Fox Christopher J, Iaria Giuseppe, Barton Jason J S
Graduate Program in Neuroscience, University of British Columbia, Vancouver, BC, Canada.
Hum Brain Mapp. 2009 May;30(5):1637-51. doi: 10.1002/hbm.20630.
Functional localizers that contrast brain signal when viewing faces versus objects are commonly used in functional magnetic resonance imaging studies of face processing. However, current protocols do not reliably show all regions of the core system for face processing in all subjects when conservative statistical thresholds are used, which is problematic in the study of single subjects. Furthermore, arbitrary variations in the applied thresholds are associated with inconsistent estimates of the size of face-selective regions-of-interest (ROIs). We hypothesized that the use of more natural dynamic facial images in localizers might increase the likelihood of identifying face-selective ROIs in individual subjects, and we also investigated the use of a method to derive the statistically optimal ROI cluster size independent of thresholds. We found that dynamic facial stimuli were more effective than static stimuli, identifying 98% (versus 72% for static) of ROIs in the core face processing system and 69% (versus 39% for static) of ROIs in the extended face processing system. We then determined for each core face processing ROI, the cluster size associated with maximum statistical face-selectivity, which on average was approximately 50 mm(3) for the fusiform face area, the occipital face area, and the posterior superior temporal sulcus. We suggest that the combination of (a) more robust face-related activity induced by a dynamic face localizer and (b) a cluster-size determination based on maximum face-selectivity increases both the sensitivity and the specificity of the characterization of face-related ROIs in individual subjects.

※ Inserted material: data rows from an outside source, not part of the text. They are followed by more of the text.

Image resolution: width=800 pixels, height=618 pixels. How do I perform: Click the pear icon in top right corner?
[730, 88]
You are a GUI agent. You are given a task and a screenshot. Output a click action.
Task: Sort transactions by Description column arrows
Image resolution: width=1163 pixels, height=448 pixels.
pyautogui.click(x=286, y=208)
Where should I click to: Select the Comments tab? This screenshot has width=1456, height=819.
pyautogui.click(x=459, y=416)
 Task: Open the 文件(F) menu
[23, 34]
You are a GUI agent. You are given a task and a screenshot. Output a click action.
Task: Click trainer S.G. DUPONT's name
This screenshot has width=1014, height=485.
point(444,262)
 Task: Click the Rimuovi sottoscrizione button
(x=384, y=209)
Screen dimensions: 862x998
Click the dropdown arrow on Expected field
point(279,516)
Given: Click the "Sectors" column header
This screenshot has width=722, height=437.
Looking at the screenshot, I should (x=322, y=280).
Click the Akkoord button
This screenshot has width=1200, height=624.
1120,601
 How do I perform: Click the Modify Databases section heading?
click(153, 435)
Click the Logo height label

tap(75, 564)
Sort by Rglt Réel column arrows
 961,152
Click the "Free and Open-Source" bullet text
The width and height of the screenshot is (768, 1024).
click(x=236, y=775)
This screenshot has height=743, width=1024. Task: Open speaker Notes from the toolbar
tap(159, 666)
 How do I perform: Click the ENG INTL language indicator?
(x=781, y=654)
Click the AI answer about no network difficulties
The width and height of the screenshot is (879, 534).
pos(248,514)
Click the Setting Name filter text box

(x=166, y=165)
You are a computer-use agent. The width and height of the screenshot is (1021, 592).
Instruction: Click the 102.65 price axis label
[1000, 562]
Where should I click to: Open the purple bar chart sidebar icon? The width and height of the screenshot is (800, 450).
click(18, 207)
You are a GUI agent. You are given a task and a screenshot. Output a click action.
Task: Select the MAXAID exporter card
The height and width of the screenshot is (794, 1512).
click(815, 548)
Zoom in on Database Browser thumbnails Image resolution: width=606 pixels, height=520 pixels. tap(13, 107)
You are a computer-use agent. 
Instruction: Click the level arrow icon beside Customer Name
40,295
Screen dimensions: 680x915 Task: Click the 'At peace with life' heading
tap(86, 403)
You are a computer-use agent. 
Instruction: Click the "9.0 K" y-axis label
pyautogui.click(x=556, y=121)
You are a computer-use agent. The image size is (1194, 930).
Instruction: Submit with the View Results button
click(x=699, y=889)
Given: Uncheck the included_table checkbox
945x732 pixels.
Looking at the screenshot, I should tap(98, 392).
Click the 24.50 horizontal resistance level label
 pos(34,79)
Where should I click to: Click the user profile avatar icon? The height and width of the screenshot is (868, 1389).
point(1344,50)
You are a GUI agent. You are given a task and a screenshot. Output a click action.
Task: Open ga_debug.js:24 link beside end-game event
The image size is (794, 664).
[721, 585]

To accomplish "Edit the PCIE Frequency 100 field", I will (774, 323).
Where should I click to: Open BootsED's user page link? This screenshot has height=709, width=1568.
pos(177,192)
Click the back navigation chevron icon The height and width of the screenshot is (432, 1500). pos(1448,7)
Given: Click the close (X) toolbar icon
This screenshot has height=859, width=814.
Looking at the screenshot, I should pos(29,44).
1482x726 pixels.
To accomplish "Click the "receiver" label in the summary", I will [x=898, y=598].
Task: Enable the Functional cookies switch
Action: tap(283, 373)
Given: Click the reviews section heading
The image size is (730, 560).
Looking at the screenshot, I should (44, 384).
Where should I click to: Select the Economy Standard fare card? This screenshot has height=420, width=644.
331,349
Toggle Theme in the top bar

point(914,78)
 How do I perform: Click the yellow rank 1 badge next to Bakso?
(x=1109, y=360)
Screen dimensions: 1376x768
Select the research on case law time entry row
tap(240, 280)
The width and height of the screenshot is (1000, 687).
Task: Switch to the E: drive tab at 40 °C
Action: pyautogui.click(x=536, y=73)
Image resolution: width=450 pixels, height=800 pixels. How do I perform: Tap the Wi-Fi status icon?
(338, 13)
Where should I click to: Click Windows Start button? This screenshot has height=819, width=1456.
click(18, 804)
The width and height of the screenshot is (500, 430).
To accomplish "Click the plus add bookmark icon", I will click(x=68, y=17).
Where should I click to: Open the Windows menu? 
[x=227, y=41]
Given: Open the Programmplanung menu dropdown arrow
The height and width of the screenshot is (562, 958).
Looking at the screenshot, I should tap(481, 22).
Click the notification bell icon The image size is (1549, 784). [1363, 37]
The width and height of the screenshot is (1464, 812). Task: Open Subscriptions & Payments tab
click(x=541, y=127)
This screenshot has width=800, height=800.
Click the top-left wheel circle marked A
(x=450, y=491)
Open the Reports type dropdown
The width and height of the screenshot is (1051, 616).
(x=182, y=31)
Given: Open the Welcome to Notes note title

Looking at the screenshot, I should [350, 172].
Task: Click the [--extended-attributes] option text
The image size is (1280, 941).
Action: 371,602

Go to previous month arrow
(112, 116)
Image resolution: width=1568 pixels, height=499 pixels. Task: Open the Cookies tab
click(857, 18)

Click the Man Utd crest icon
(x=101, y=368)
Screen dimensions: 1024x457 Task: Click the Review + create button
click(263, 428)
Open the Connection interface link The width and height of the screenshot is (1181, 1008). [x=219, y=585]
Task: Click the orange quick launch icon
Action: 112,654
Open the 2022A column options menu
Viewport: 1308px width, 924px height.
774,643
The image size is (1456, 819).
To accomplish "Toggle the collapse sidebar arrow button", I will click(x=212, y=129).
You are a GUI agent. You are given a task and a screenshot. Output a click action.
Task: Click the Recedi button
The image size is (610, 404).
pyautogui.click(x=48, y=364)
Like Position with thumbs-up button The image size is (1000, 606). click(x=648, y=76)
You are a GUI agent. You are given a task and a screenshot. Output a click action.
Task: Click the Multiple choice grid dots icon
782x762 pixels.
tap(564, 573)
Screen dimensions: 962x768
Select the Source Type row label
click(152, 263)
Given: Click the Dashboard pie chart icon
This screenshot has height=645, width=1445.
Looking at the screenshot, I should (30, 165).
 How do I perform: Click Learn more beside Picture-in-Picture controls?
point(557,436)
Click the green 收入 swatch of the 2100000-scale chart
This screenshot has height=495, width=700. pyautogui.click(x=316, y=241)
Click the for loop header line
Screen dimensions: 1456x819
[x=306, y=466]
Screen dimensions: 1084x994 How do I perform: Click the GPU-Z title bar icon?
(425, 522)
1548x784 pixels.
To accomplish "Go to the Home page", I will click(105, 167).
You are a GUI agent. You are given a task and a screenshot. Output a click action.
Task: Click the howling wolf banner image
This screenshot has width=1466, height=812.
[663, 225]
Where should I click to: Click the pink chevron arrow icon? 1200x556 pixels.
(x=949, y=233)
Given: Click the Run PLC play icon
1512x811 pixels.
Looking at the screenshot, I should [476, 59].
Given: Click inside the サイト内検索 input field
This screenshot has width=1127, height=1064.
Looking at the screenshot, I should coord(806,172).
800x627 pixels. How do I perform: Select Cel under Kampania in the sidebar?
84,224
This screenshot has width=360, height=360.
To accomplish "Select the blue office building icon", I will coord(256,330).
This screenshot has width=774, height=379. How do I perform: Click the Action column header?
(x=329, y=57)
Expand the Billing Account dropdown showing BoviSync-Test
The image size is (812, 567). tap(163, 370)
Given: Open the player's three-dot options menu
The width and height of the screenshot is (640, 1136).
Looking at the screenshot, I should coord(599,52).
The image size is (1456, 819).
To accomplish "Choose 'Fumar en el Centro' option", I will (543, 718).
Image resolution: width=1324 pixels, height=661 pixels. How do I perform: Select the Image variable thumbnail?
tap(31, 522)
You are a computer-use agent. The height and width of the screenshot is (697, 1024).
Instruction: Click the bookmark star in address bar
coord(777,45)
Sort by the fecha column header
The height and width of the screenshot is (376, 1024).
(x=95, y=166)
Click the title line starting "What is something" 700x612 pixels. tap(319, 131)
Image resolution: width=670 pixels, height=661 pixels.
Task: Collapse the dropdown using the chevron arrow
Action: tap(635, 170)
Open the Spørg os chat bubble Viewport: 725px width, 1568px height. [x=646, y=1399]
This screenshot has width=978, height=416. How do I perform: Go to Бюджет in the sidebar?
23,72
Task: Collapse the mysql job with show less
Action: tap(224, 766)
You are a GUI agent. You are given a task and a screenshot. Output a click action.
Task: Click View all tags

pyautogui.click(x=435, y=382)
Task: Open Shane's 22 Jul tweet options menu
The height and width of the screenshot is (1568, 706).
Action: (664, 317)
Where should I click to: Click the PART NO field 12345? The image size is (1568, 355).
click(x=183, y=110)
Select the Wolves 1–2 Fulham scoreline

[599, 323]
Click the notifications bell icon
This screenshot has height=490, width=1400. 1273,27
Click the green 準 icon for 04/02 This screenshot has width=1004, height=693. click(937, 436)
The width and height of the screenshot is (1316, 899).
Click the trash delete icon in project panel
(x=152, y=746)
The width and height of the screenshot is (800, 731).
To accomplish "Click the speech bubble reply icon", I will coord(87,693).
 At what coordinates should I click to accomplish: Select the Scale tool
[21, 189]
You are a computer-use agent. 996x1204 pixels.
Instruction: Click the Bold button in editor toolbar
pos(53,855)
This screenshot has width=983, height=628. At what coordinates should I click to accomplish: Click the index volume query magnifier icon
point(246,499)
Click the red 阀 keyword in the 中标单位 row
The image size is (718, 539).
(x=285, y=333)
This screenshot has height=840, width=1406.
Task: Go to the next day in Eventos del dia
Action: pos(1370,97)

在面部处理的功能磁共振成像研究中,通常会使用功能定位器来对比观看面部与物体时的脑信号。然而,当使用保守的统计阈值时,当前的方案并不能在所有受试者中可靠地显示面部处理核心系统的所有区域,这在单受试者研究中是个问题。此外,所应用阈值的任意变化与对面部选择性感兴趣区域(ROI)大小的不一致估计相关。我们假设在定位器中使用更自然的动态面部图像可能会增加在个体受试者中识别面部选择性ROI的可能性,并且我们还研究了一种独立于阈值来推导统计最优ROI簇大小的方法的使用。我们发现动态面部刺激比静态刺激更有效,在核心面部处理系统中识别出98%的ROI(静态刺激为72%),在扩展面部处理系统中识别出69%的ROI(静态刺激为39%)。然后,我们为每个核心面部处理ROI确定了与最大统计面部选择性相关的簇大小,对于梭状回面部区、枕颞面部区和颞上沟后部,平均约为50立方毫米。我们建议,(a)动态面部定位器诱导的更强健的面部相关活动与(b)基于最大面部选择性的簇大小确定相结合,可提高个体受试者中面部相关ROI特征描述的敏感性和特异性。